RECORDS FOR THE TASK:
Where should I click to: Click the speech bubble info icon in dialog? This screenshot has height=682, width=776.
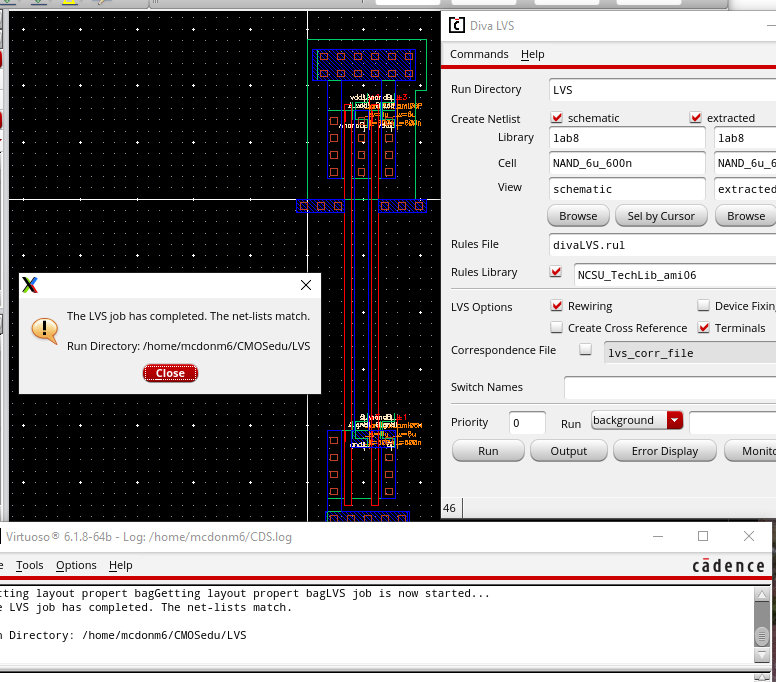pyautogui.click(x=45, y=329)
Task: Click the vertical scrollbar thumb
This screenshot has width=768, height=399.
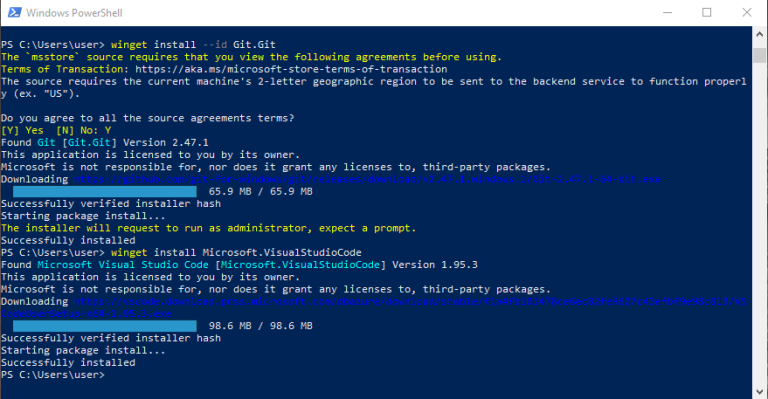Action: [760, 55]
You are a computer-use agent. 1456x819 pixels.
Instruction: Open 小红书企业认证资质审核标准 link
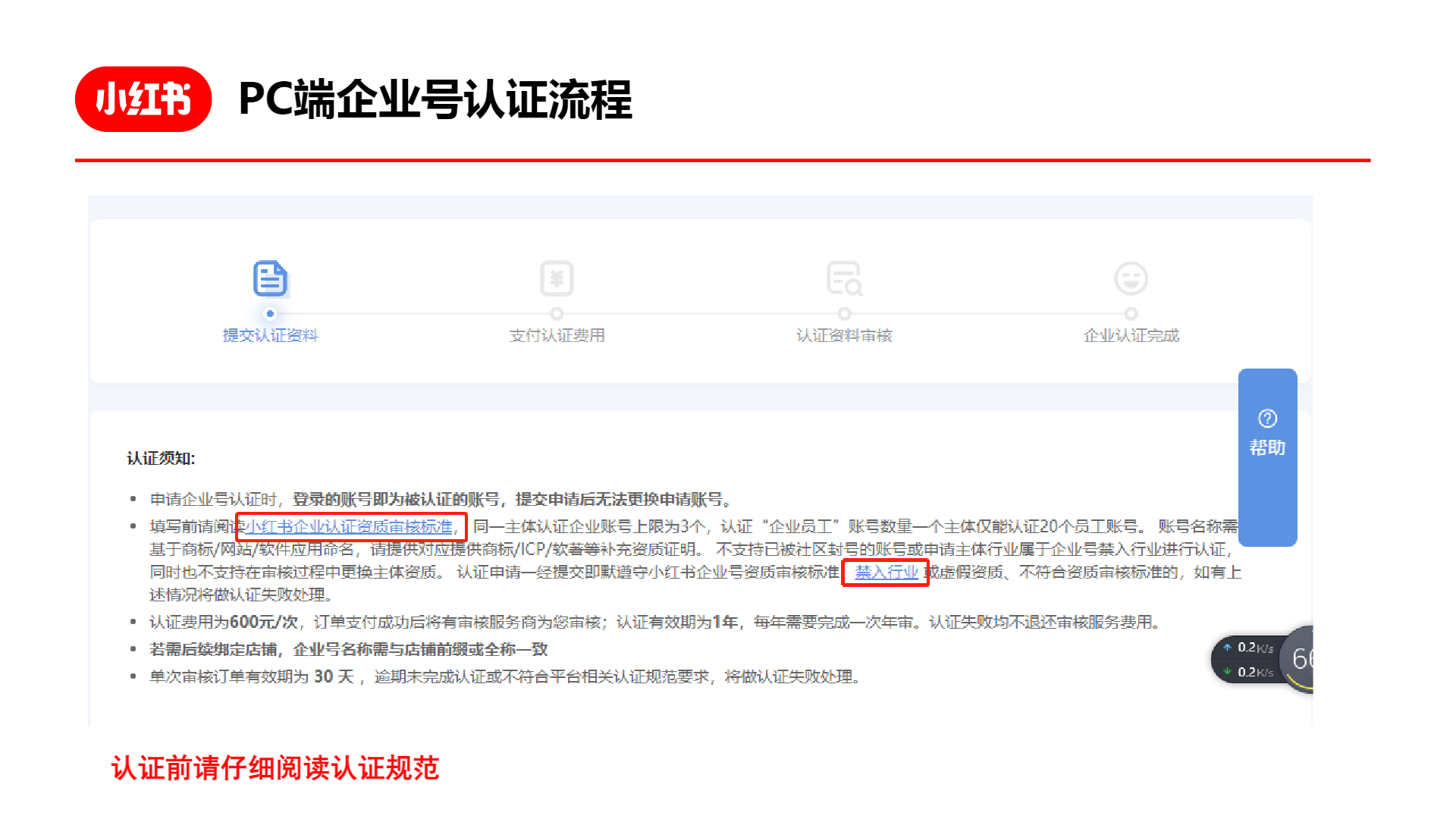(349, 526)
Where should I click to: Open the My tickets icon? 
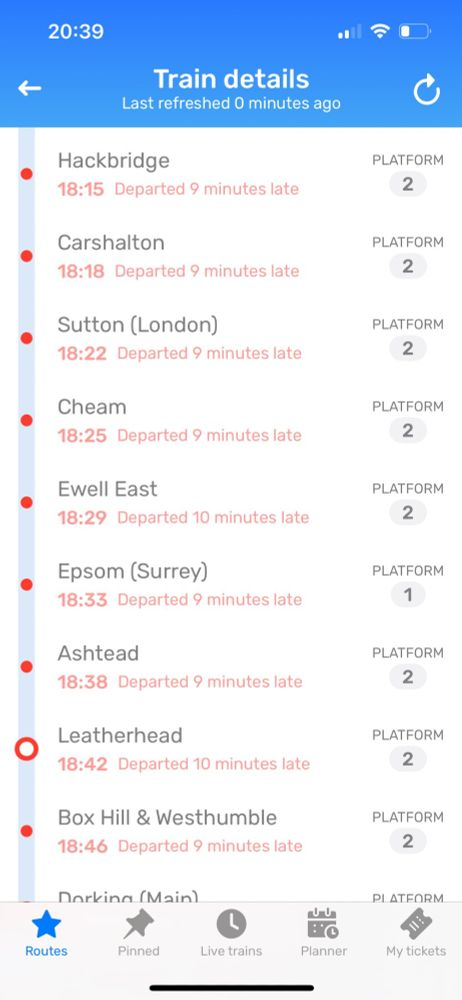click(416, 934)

WORK REQUIRED: Output each record above exactly; omit the images.

THE COMPLETED TASK:
Where should I click to: Click the speech bubble info icon in dialog? This screenshot has height=682, width=776.
pyautogui.click(x=45, y=329)
Task: Click the vertical scrollbar thumb
This screenshot has width=768, height=399.
Action: [760, 55]
You are a computer-use agent. 1456x819 pixels.
Instruction: Open 小红书企业认证资质审核标准 link
(349, 526)
Where should I click to: Open the My tickets icon? 
click(416, 934)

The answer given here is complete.